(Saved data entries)
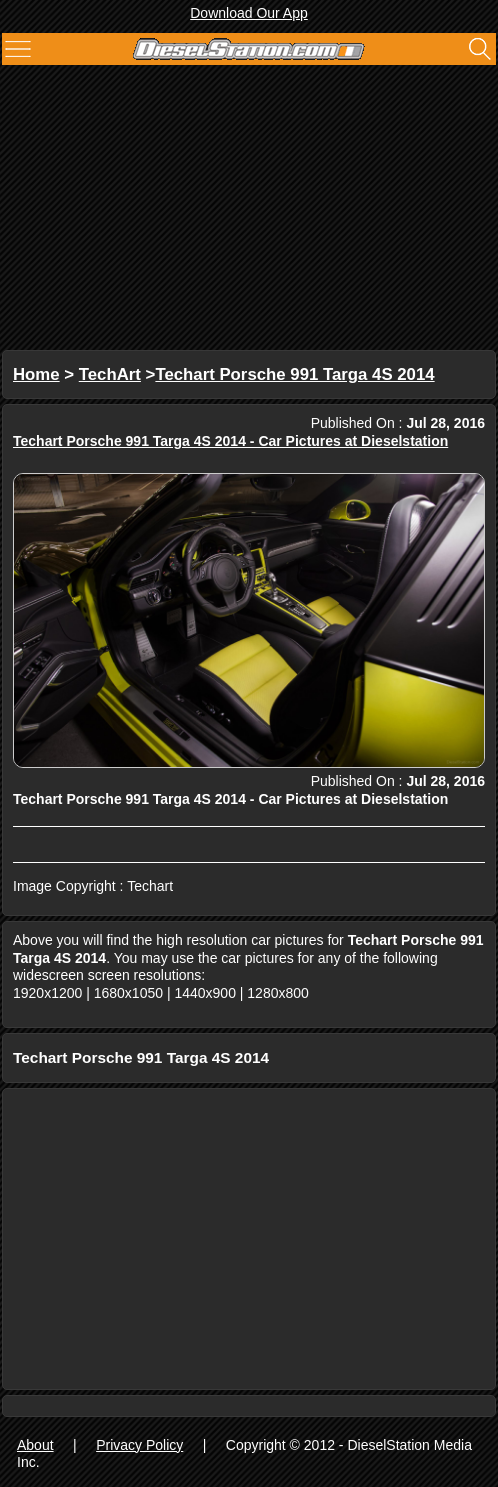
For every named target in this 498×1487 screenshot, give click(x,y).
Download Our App (249, 13)
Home (36, 374)
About (35, 1445)
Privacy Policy (139, 1445)
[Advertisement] (249, 210)
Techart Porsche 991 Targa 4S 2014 (294, 374)
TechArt (110, 374)
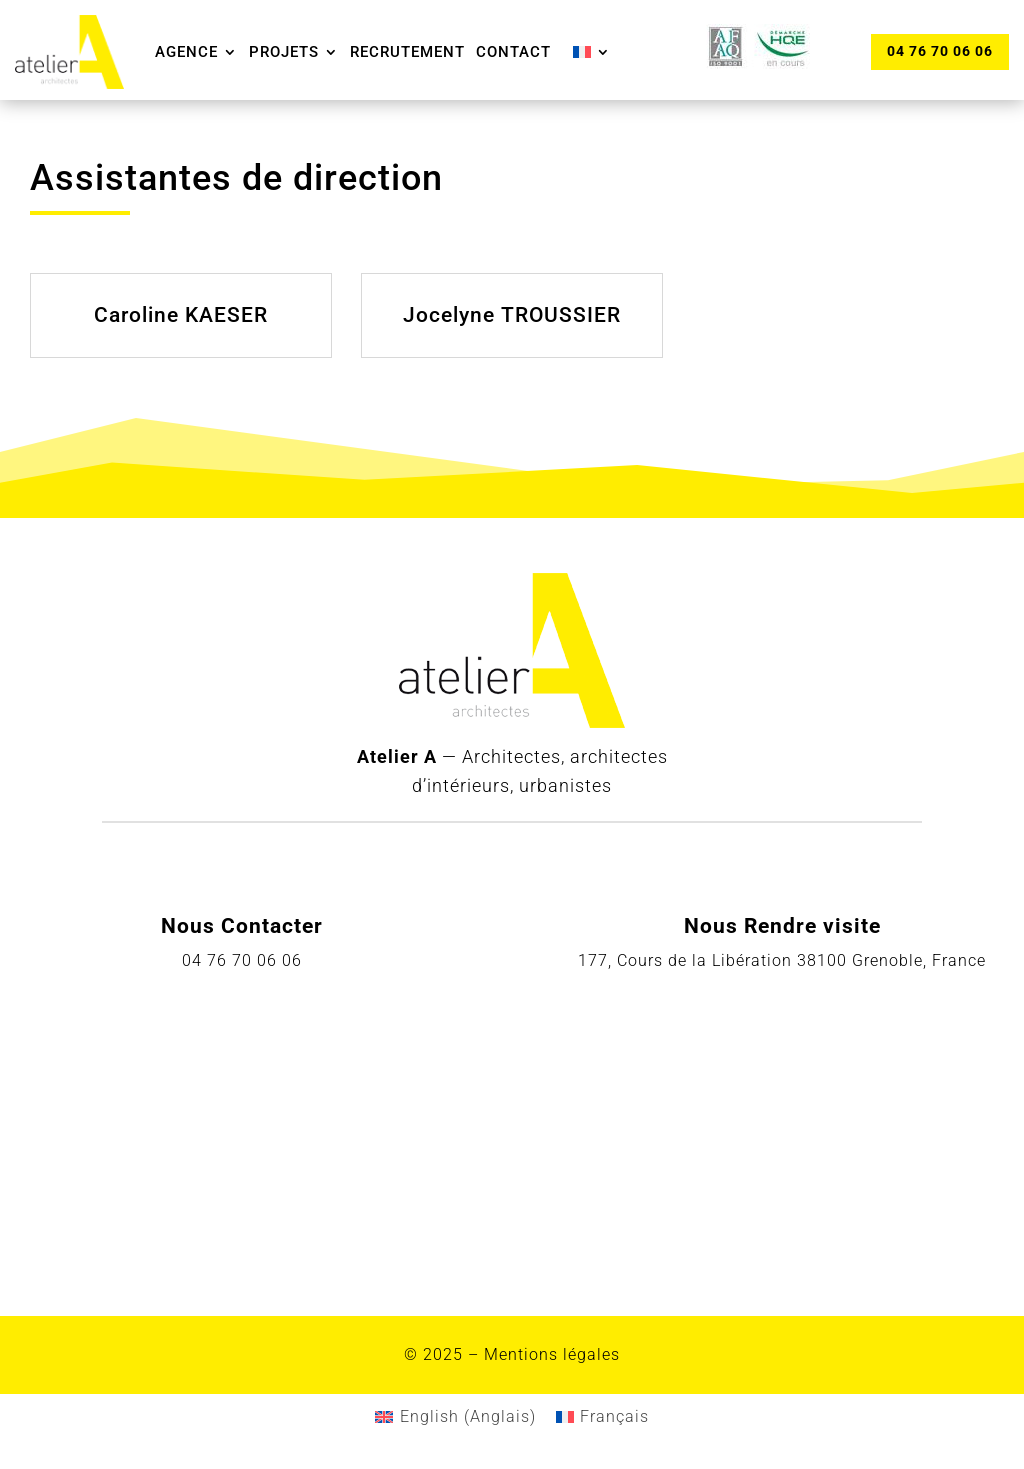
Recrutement (407, 52)
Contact (513, 52)
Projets (284, 52)
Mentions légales (552, 1354)
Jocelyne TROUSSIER (512, 315)
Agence (186, 52)
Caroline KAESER (181, 315)
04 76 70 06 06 (940, 51)
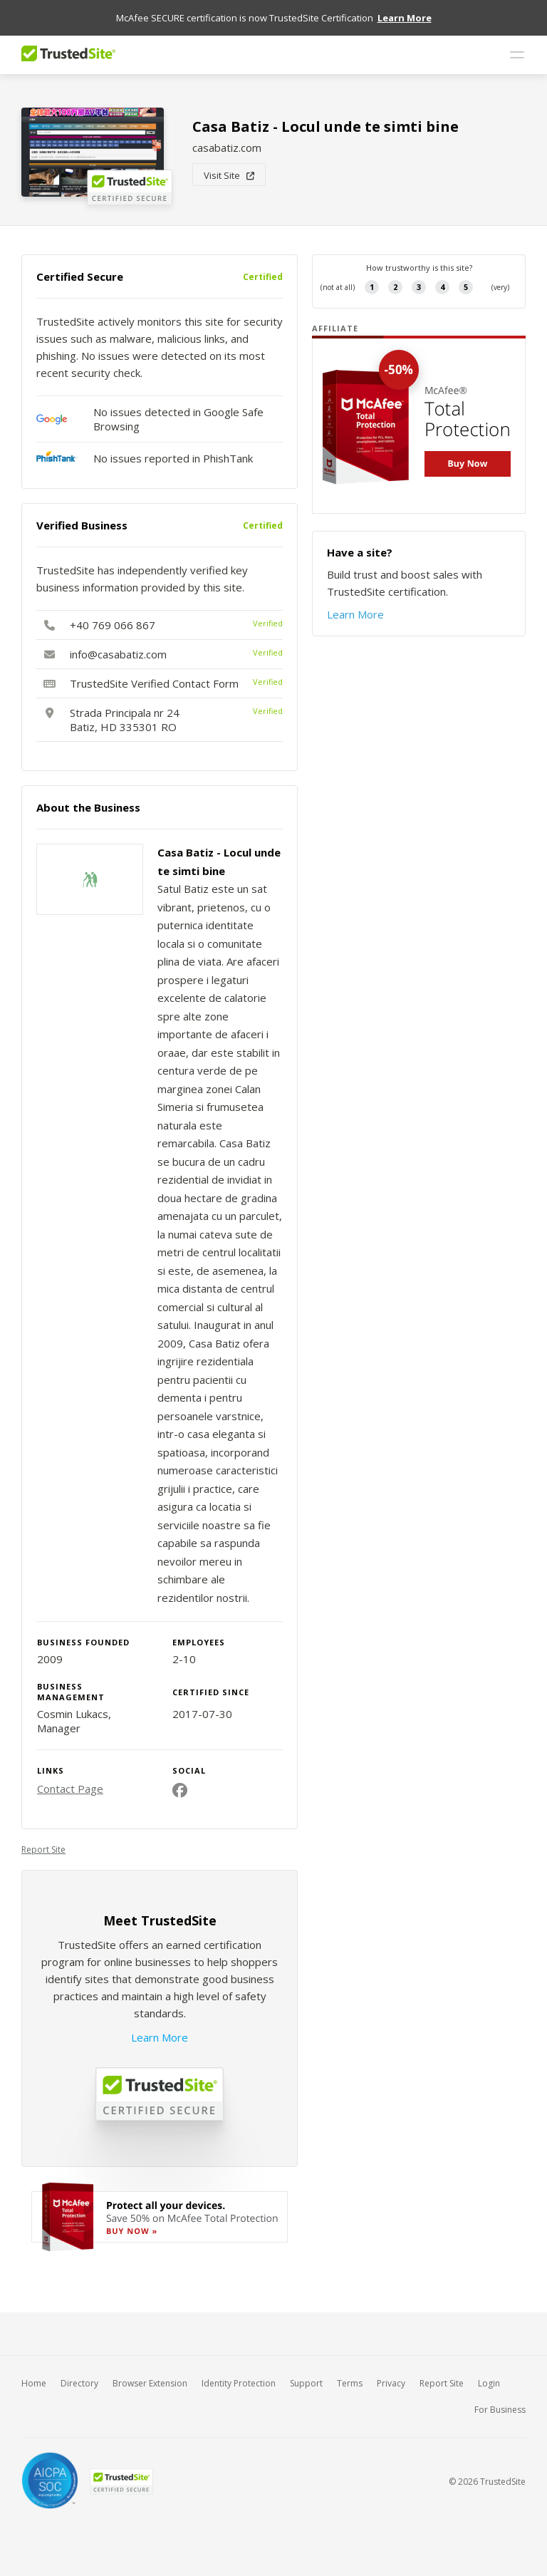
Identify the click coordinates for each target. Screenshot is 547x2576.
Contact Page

INSTRUCTION ▸
Rewrite all of the lines above, requests included, but leave out the pictures. Scale every coordinate in the answers by 1.3 and round each result to a whole number, rounding halves up.

WRITTEN SOLUTION ▸
For every named target in this 498×1487 screenshot, give click(x,y).
Download Our App (324, 17)
Home (47, 486)
About (46, 1879)
Privacy Policy (181, 1879)
[Advertisement] (324, 273)
Techart Porsche 991 Targa 4S 2014 (382, 486)
TechArt (143, 486)
Recrutement (529, 68)
Contact (667, 68)
Projets (369, 68)
Mentions légales (718, 1760)
Jocelyne TROUSSIER (666, 410)
Agence (242, 68)
Caroline KAESER (235, 410)
04 76 70 06 06 (1222, 66)
Identify the click coordinates for each target. Screenshot is 547x2576.
Contact Page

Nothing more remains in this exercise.